Polylogarithmic motivic Chabauty-Kim for $\mathbb{P}^1 \setminus \{ 0,1,\infty \}$: the geometric step via resultants
David Jarossay, David T. -B. G. Lilienfeldt, Francesco Maria Saettone, Ariel Weiss, Sa'ar Zehavi
TL;DR
The paper develops a polylogarithmic motivic Chabauty–Kim framework for X = 𝑷^1 \ {0,1,∞} over the S-integers, separating the problem into a geometry-driven step and a p-adic arithmetic step. It introduces an algorithmic upper-bound method to count possible motivic CK functions and demonstrates that for |S|=2 there are no functions with depth- less than 6 and degree less than 18, while a first non-trivial function F^{|2|}_{6,18} exists at depth 6 and degree 18 built via a resultant construction.
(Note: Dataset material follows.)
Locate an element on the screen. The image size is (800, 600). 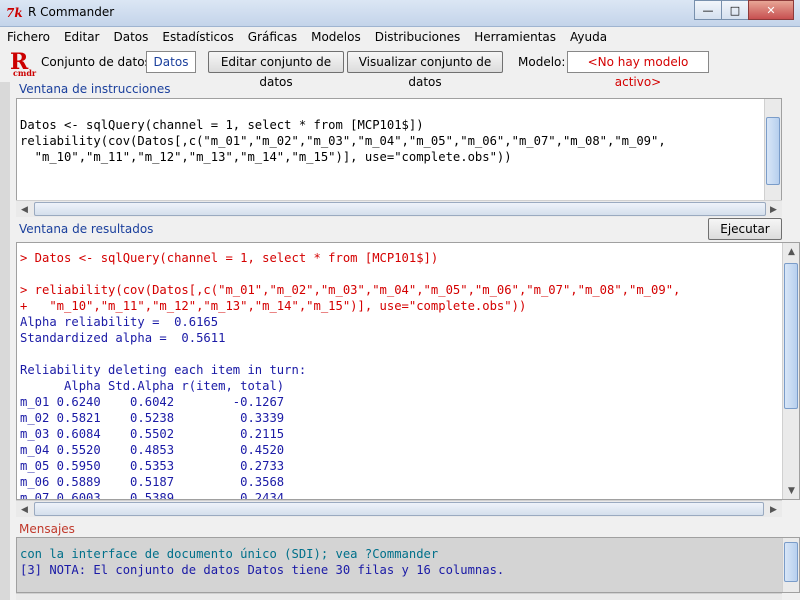
r-commander-app-icon: 7k is located at coordinates (14, 13).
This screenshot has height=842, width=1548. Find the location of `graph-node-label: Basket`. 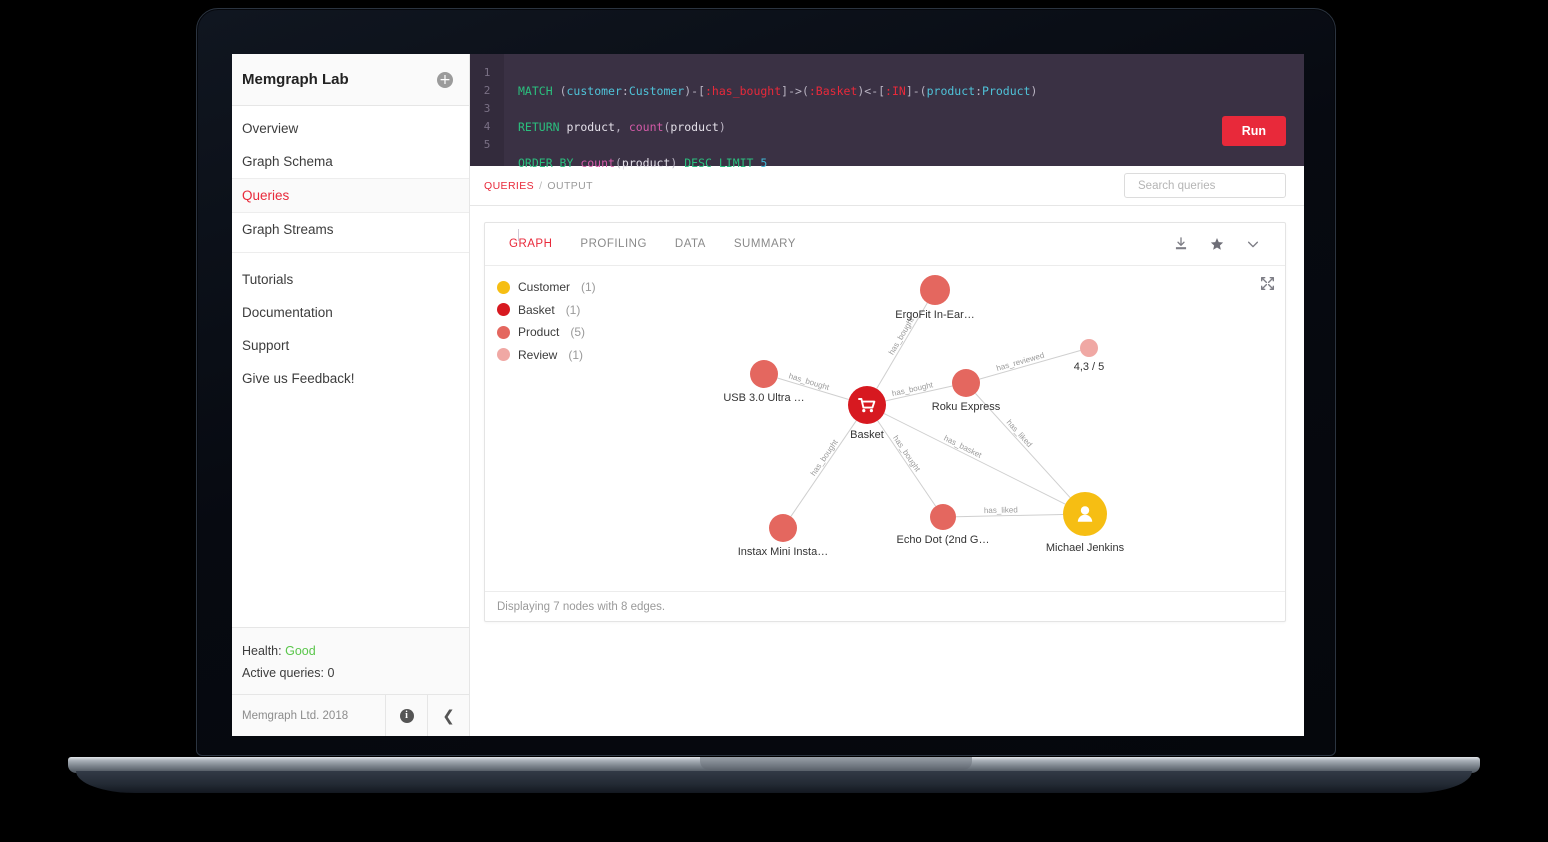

The main novelty is the geometric step via resultants, which yields an explicit, non-trivial CK function in depth 6; the function factors as a product involving depth-2 generators and a new depth-6 component, providing the first such explicit example for |S|≥2. Together with the dimension-based upper bounds, this work advances explicit Chabauty–Kim methods beyond depth 4 and paves the way toward handling multiple primes, though computational barriers remain for higher s. The combination of motivic structure, an elimination-by-resultants strategy, and explicit polynomial realizations offers a principled route to compute S-unit solutions via Chabauty–Kim theory in new regimes.
Abstract
Given a finite set $S$ of distinct primes, we propose a method to construct polylogarithmic motivic Chabauty-Kim functions for $\mathbb{P}^1 \setminus \{ 0,1,\infty \}$ using resultants. For a prime $p\not\in S$, the vanishing loci of the images of such functions under the $p$-adic period map contain the solutions of the $S$-unit equation. In the case $\vert S\vert=2$, we explicitly construct a non-trivial motivic Chabauty-Kim function in depth 6 of degree 18, and prove that there do not exist any other Chabauty-Kim functions with smaller depth and degree. The method, inspired by work of Dan-Cohen and the first author, enhances the geometric step algorithm developed by Corwin and Dan-Cohen, providing a more efficient approach.